Unrealistic targets under the Green Deal harmed European carmakers and helped foreign rivals, says MEP Jens Gieseke. But upcoming changes in EU policy are a chance to make amends.
The European Parliament’s declaration of a climate emergency and demand for a Green Deal in November 2019 now feels like a bygone era. With the Green Deal and Fit for 55 packages since rebranded in favour of industrial capacity and ‘competitiveness’, pressure is mounting on the EU to scale back key climate commitments.
Europe’s automotive industry is at the heart of this focus, and the European Commission has put the pedal to the floor. The bloc’s legacy automakers, a cornerstone of European economic output, were legally obliged to enter the electric age and discontinue the combustion engine. However, with the industry slow to adapt to green legislation, the Commission has stepped in and offered a lifeline.
Jens Gieseke, a German MEP with the centre-right European People’s Party, has emerged as an outspoken crusader for the cause. He, alongside much of the automotive industry itself, welcomed the publication of the Commission’s Industrial Action Plan for the European automotive sector in March as a step in the right direction.
It’s no coincidence that the action plan came out alongside a strategic dialogue between the Commission and the auto industry. Climate and environmental voices have not received such attention and there are concerns that this puts the bloc’s green agenda into reverse.
“The Green Deal has been in the centre of all legislation,” Jens Gieseke MEP tells The Parliament. “This is a very one sided and, in a way, an ideological approach, and it’s a great harm to the [automotive] industry.”
Green Deal, red ink
The Green Deal set targets for automotive manufacturers on electric vehicle production and emissions, with a phase-out of combustion engines by 2035. Failure to comply with the first round of emissions targets could have resulted in fines for industry offenders as early as this year.
Then, the Commission intervened. The action plan postponed the fines, giving automakers more time to meet requirements. This was a welcome reprieve for a sector struggling against global competition, while simultaneously pushing the EU’s energy and transport transitions further into the future.
Climate researchers say these kinds of delays further minimise the chance of keeping the planet from warming to catastrophic levels. Transport is responsible for nearly 30 per cent of the EU’s total CO2 emissions, of which 72 per cent comes from road transport.
Gieseke, in his third term as MEP, is a stalwart advocate for the EU’s automotive sector and represents Germany’s Lower Saxony region, a key hub of the country’s auto industry and a state that holds an 11.8 per cent ownership stake in Volkswagen Group.
He says it is time to fix what he calls the mistakes made in the previous mandate. In 2024, auto companies cut more than 88,000 jobs as a result of a 6.2 per cent drop in production in the industry. Fewer cars produced means fewer workers needed to build them. Across the EU, factory closures have already occurred in Belgium and Germany, with more planned across the bloc.

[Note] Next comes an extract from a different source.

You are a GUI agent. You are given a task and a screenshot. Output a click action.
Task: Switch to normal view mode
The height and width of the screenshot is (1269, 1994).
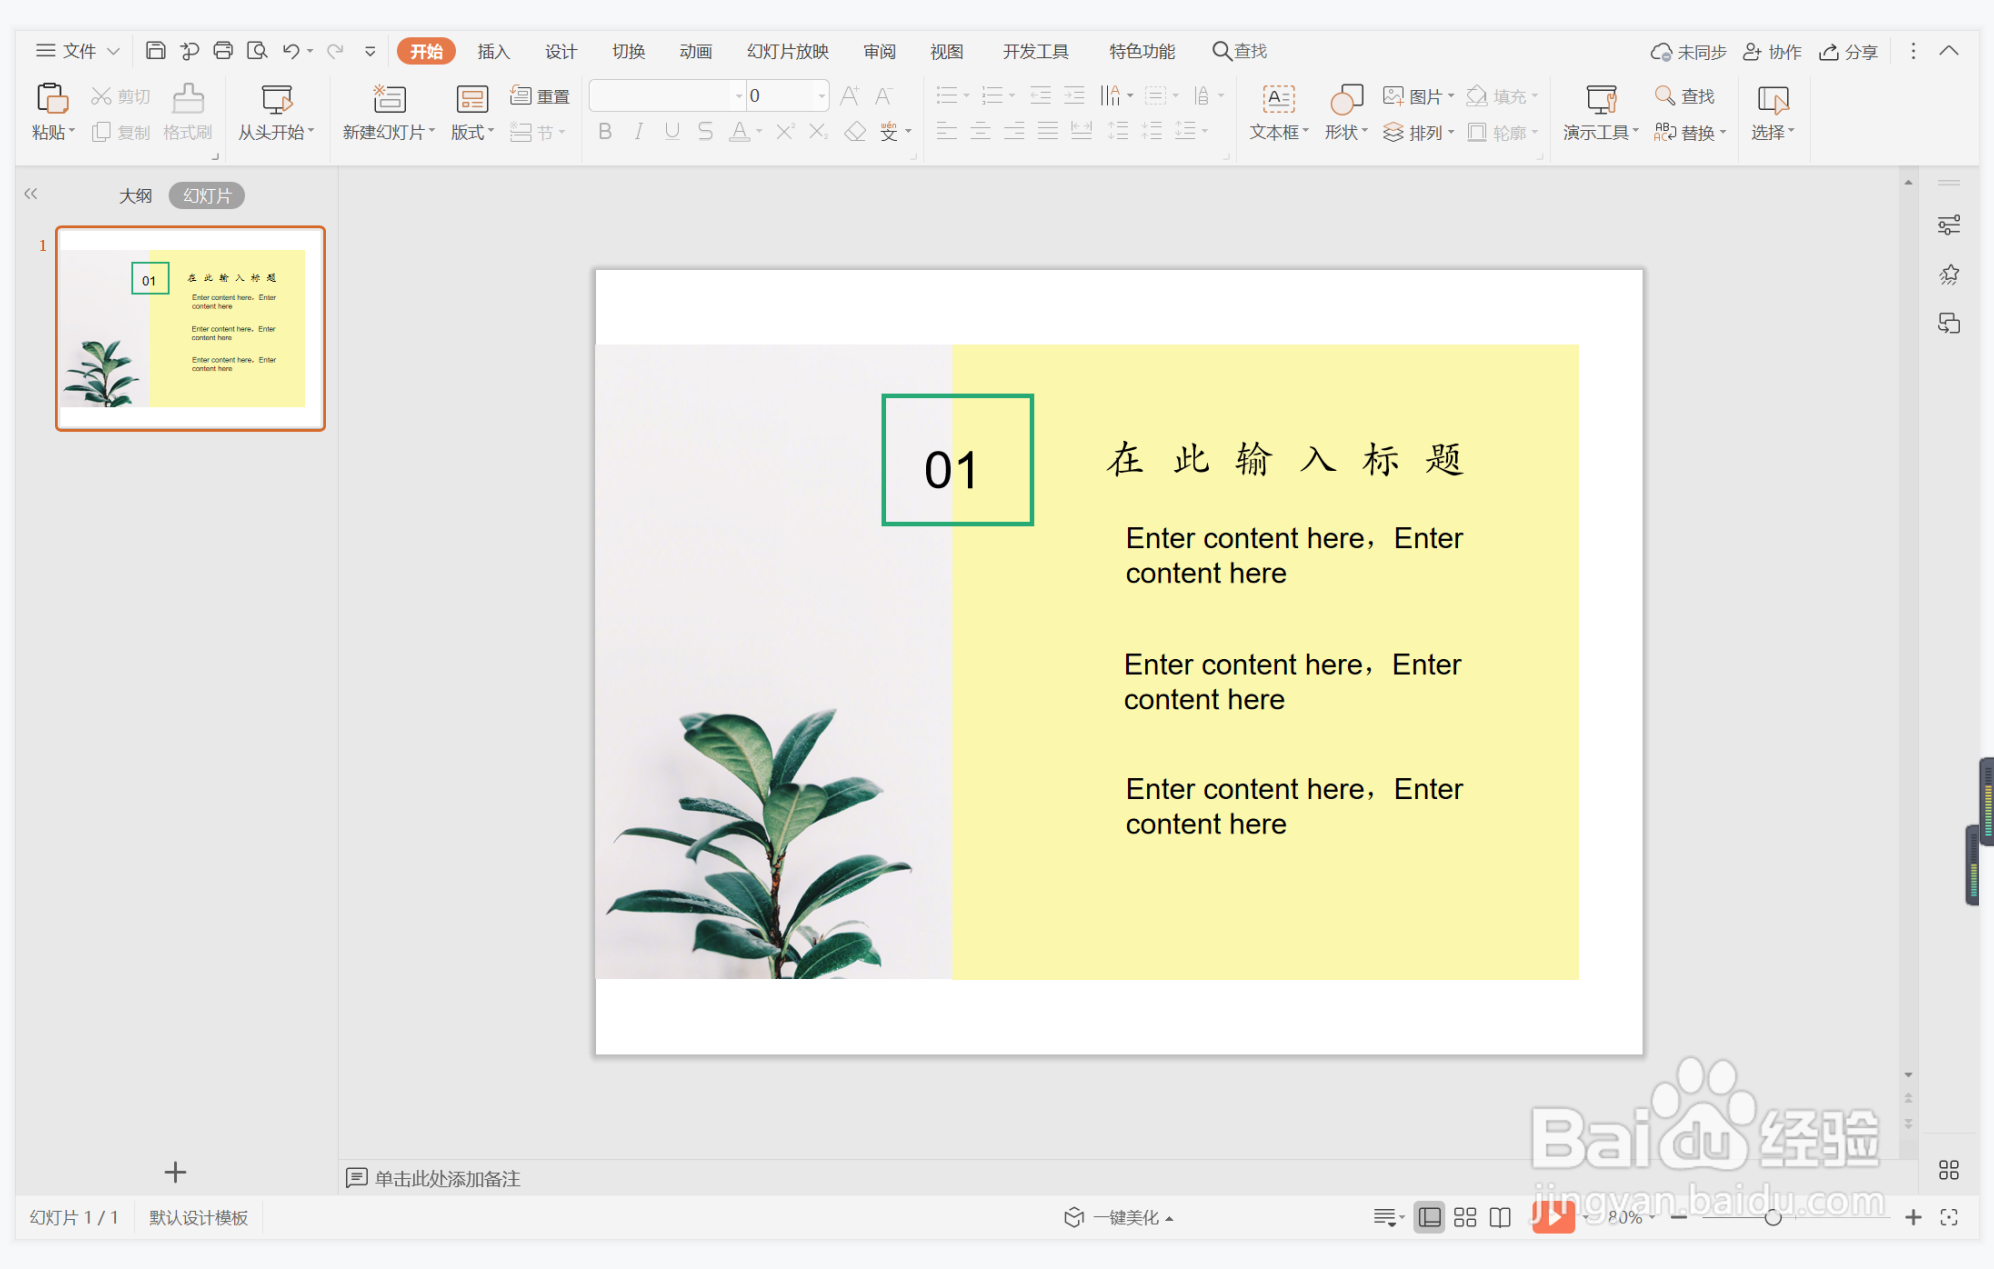click(x=1430, y=1217)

These job losses had a major political impact, according to Gieseke, both in the European elections and, more recently, in the German national elections, where the incumbent SPD lost 86 seats. “You see the consequences of this policy and this has, of course, consequences on the elections, because all the people… affected are not happy with the current government,” Gieseke tells The Parliament.
Infrastructure lacking
If EU carmakers are expected to ramp up electric vehicle (EV) production for the EU market, other parts of the ecosystem will need to step up. A 2024 report from ACEA, the European Automobile Manufacturers’ Association, found that the Netherlands, France and Germany are home to almost two-thirds of all EU charging points, making the transition to EVs impractical for most of the bloc.